§ Work task
What you return should match the data exactly, from the first line to the last.

--- Data provided ---

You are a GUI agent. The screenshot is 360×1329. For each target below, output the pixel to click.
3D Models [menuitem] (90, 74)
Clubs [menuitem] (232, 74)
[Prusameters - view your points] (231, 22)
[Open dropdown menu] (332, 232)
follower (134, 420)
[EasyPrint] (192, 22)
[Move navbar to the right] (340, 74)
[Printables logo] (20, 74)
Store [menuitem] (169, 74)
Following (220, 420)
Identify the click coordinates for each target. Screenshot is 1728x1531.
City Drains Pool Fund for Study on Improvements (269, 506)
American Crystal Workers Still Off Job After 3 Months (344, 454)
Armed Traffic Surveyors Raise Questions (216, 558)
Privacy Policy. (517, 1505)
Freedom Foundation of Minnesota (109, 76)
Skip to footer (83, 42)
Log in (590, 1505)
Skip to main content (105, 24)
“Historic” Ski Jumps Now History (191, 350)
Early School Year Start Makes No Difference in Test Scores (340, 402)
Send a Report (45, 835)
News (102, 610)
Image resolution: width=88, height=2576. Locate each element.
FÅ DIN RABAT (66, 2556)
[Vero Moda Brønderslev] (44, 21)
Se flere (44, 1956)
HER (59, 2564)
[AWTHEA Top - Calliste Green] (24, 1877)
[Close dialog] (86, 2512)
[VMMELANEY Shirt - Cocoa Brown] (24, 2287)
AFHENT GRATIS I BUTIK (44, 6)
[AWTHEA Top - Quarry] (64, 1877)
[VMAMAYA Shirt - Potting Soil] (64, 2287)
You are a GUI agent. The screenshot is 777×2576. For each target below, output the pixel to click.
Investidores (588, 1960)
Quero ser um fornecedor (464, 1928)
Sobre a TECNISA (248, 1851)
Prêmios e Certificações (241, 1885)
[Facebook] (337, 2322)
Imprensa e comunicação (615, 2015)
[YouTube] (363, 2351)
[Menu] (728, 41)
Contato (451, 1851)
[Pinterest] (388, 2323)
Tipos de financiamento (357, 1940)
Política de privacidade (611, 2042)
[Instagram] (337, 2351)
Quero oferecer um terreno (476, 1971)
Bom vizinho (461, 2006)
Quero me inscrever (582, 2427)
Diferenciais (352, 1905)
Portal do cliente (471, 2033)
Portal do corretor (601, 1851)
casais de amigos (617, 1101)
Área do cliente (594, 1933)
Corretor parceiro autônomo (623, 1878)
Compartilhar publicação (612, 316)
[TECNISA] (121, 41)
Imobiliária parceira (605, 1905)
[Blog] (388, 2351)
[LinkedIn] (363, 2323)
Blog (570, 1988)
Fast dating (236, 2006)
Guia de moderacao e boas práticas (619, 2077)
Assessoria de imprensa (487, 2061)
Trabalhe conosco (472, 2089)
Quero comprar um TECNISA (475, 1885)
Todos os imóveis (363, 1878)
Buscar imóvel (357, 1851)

---

§ Task solution
You are a GUI agent. The screenshot is 360×1329. For each target below, output the pixel to click.
3D Models [menuitem] (90, 74)
Clubs [menuitem] (232, 74)
[Prusameters - view your points] (231, 22)
[Open dropdown menu] (332, 232)
follower (134, 420)
[EasyPrint] (192, 22)
[Move navbar to the right] (340, 74)
[Printables logo] (20, 74)
Store [menuitem] (169, 74)
Following (220, 420)
Identify the click coordinates for each target. Screenshot is 1728x1531.
City Drains Pool Fund for Study on Improvements (269, 506)
American Crystal Workers Still Off Job After 3 Months (344, 454)
Armed Traffic Surveyors Raise Questions (216, 558)
Privacy Policy. (517, 1505)
Freedom Foundation of Minnesota (109, 76)
Skip to footer (83, 42)
Log in (590, 1505)
Skip to main content (105, 24)
“Historic” Ski Jumps Now History (191, 350)
Early School Year Start Makes No Difference in Test Scores (340, 402)
Send a Report (45, 835)
News (102, 610)
Image resolution: width=88, height=2576. Locate each element.
FÅ DIN RABAT (66, 2556)
[Vero Moda Brønderslev] (44, 21)
Se flere (44, 1956)
HER (59, 2564)
[AWTHEA Top - Calliste Green] (24, 1877)
[Close dialog] (86, 2512)
[VMMELANEY Shirt - Cocoa Brown] (24, 2287)
AFHENT GRATIS I BUTIK (44, 6)
[AWTHEA Top - Quarry] (64, 1877)
[VMAMAYA Shirt - Potting Soil] (64, 2287)
You are a GUI agent. The screenshot is 777×2576. For each target below, output the pixel to click.
Investidores (588, 1960)
Quero ser um fornecedor (464, 1928)
Sobre a TECNISA (248, 1851)
Prêmios e Certificações (241, 1885)
[Facebook] (337, 2322)
Imprensa e comunicação (615, 2015)
[YouTube] (363, 2351)
[Menu] (728, 41)
Contato (451, 1851)
[Pinterest] (388, 2323)
Tipos de financiamento (357, 1940)
Política de privacidade (611, 2042)
[Instagram] (337, 2351)
Quero oferecer um terreno (476, 1971)
Bom vizinho (461, 2006)
Quero me inscrever (582, 2427)
Diferenciais (352, 1905)
Portal do cliente (471, 2033)
Portal do corretor (601, 1851)
casais de amigos (617, 1101)
Área do cliente (594, 1933)
Corretor parceiro autônomo (623, 1878)
Compartilhar publicação (612, 316)
[TECNISA] (121, 41)
Imobiliária parceira (605, 1905)
[Blog] (388, 2351)
[LinkedIn] (363, 2323)
Blog (570, 1988)
Fast dating (236, 2006)
Guia de moderacao e boas práticas (619, 2077)
Assessoria de imprensa (487, 2061)
Trabalhe conosco (472, 2089)
Quero comprar um TECNISA (475, 1885)
Todos os imóveis (363, 1878)
Buscar imóvel (357, 1851)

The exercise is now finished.